====== Selected extract ======

The Future Delta 2.0 gameplay learning cycle begins with establishing a single player exploration in a situated, immersive locale. The interaction within the game provides an in-game feedback mechanism that allows for the player’s observations, analysis and critical reflection to be tested and practiced within the virtual environment. Through subsequent iterations in response to immediate feedback, this experiential learning cycle enables opportunities for modifications of player behaviour and new choices for experiences. The importance of this process is that the player can repeat elements of the game, make alternative choices, and witness different outcomes. The Future Delta 2.0 game research is in the evaluation stage of a five-year interdisciplinary collaboration between the Collaborative for Advanced Landscape Planning (CALP) at the University of British Columbia Vancouver and the Centre for Culture and Technology (CCT) at the University of British Columbia Okanagan, with close community partner, the Delta School District. The team has employed three research associates, one doctoral student, six masters students, and twelve undergraduate students that worked over a four-year period in different stages of game development. The research also included design workshops and consultations with game industry partners, education specialists and scientific experts. The game was produced using the Unity game engine and motion capture tools to create original character animations as well as using off-theshelf Unity products. Future Delta 2.0 is divided into three playable acts that are available for download for both Mac and PC (http://futuredelta2.ca/).

====== Given information ======

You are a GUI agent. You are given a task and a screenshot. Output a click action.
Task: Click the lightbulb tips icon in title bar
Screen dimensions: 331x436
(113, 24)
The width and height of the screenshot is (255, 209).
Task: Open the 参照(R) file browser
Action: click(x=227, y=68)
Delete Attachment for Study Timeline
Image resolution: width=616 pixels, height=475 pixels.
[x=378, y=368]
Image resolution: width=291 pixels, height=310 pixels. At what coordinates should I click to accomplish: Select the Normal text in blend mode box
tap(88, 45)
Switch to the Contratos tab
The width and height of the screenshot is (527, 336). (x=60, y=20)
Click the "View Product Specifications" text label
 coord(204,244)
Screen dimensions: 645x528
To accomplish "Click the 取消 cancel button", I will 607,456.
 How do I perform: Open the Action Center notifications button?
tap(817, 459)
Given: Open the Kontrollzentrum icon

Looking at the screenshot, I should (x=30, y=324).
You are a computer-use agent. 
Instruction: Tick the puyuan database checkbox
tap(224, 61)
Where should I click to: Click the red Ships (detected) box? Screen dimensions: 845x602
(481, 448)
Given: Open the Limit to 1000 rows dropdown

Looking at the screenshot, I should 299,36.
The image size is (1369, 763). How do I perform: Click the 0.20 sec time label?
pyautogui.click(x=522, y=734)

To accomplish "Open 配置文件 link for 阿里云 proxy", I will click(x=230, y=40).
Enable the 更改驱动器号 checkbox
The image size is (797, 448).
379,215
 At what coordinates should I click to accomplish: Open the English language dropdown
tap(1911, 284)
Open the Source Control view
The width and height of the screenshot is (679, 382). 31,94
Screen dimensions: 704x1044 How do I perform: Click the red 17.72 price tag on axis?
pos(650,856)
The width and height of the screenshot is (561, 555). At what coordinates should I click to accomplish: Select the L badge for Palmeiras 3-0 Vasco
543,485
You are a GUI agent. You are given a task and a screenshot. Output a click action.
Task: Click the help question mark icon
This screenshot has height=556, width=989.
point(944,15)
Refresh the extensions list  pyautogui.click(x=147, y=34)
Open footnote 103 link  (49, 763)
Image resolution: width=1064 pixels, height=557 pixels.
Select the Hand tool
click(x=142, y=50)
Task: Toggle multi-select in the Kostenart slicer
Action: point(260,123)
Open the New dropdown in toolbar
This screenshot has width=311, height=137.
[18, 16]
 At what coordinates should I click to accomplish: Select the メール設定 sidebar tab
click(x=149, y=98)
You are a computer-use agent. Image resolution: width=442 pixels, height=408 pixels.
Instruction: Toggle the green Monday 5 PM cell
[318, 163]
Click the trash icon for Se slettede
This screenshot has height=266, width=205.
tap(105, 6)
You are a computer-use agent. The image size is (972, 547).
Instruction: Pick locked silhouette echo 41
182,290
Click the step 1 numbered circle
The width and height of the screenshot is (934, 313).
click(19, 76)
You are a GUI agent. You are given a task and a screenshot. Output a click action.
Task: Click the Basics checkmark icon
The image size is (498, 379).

======

• Exercise prompt: According to the Future Delta 2.0 passage, which game engine was used to produce the game?

• Completed exercise: The Unity game engine.